Toplumsal medya paylaşımları ve basına verdiği demeçler nedeniyle iş akdi fesh edilen Prof. Levent Sevgi’nin mahkemeye yaptığı müracaat karara bağlandı. Yönetim mahkemesi, Sevgi’nin basına demeç vermesinin ve toplumsal medyada tenkit mahiyetindeki paylaşımlarının disiplin soruşturmasına husus olamayacağına hükmetti.
MAHKEME: KAMU FAYDASI YOK
Sevgi, üniversite idaresinin araştırma görevlilerine daha düşük maaşlar teklif etmesi ve araştırma vazifelilerinin diğer alt takımlara alınmasına bir yıl evvel reaksiyon gösterdi. Öte yandan üniversitenin almış olduğu emekli profesörlerin fiyatsız müsaadeye gönderilmesi kararını eleştiren Sevgi, bu durumu toplumsal medya hesaplarından paylaştı. Sevgi’nin üniversitede yaşananlar nedeniyle basına demeç vermesiyle birlikte üniversite idaresi 13 Temmuz’da iş akdini feshetti ve disiplin soruşturması başlattı. Sevgi, sürecin iptal edilmesi için yönetim mahkemesine başvurdu. Davalı üniversite idaresi kararlarının hukuka uygun olduğunu söyleyerek davanın reddedilmemesi gerektiğini savundu.

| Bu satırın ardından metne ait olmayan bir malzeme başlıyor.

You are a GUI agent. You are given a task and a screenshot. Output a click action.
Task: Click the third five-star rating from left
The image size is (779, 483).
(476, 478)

İstanbul 2. Yönetim Mahkemesi ise Sevgi’nin yaptığı tenkitlerden ötürü iş akdinin fesh edilmesini hukuka karşıt buldu. Mahkeme, Sevgi’nin yaptığı işte başarısız olduğuna yönelik rastgele bir bulgu bulunmadığını belirterek, kontratın fesh edilmesinde kamu faydası bulunmadığı sonucuna vardı.

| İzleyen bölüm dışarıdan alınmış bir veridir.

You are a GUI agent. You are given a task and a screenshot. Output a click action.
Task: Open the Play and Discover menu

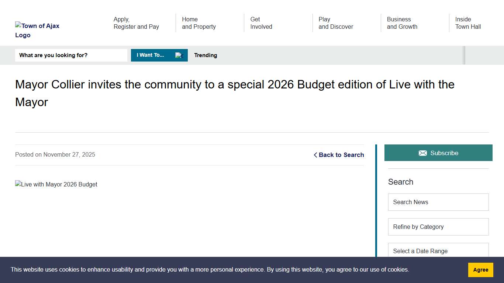coord(336,23)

‘BİRÇOK SUÇLAMANIN YERSİZ OLDUĞU KANITLANMIŞ OLDU’
Mahkeme bu kararı verirken üniversite idaresi iki ay evvel Sevgi’nin toplumsal medya paylaşımları nedeniyle yeni bir disiplin soruşturması başlattı. Sevgi başlatılan soruşturmaya reaksiyon göstererek mahkeme kararını hatırlattı: “Mahkeme, yapmış olduğum paylaşımların tabir özgürlüğü kapsamında ve tenkit niteliğinde olduğuna karar verdi. Ayrıyeten mahkeme, vazifemde başarısız olduğum ve iş akdimin fesh edilmesini gerektirecek bir fiilin bulunmadığını da belirtti. Böylelikle üniversite idaresinin ‘kurumu aşağıladınız, kasıtlı olarak kabahat isnadında bulundunuz, cürmünü işlediğiniz anlaşılmıştır, marka bedeline ziyan verdiniz, intikamcısınız, öğrencileri kışkırttınız’ üzere gibisi birçok suçlamanın yersiz olduğu kanıtlanmış oldu. Fakat, üniversite idaresi mayıs ayı başında tekrar toplumsal medya paylaşımlarım nedeniyle hakkımda ikinci bir disiplin soruşturması açtı ve geçenlerde sonuçlanan Mühendislik Fakültesi Disiplin Şurası kararına nazaran beni hatalı bularak maaş kesme cezası verdi. Bu hukuk garabeti karşısında ben de üniversite idaresini istifaya davet ettim ve itiraz hakkımdan vazgeçtim. Bu kararı da mahkemeye taşıyacağım.”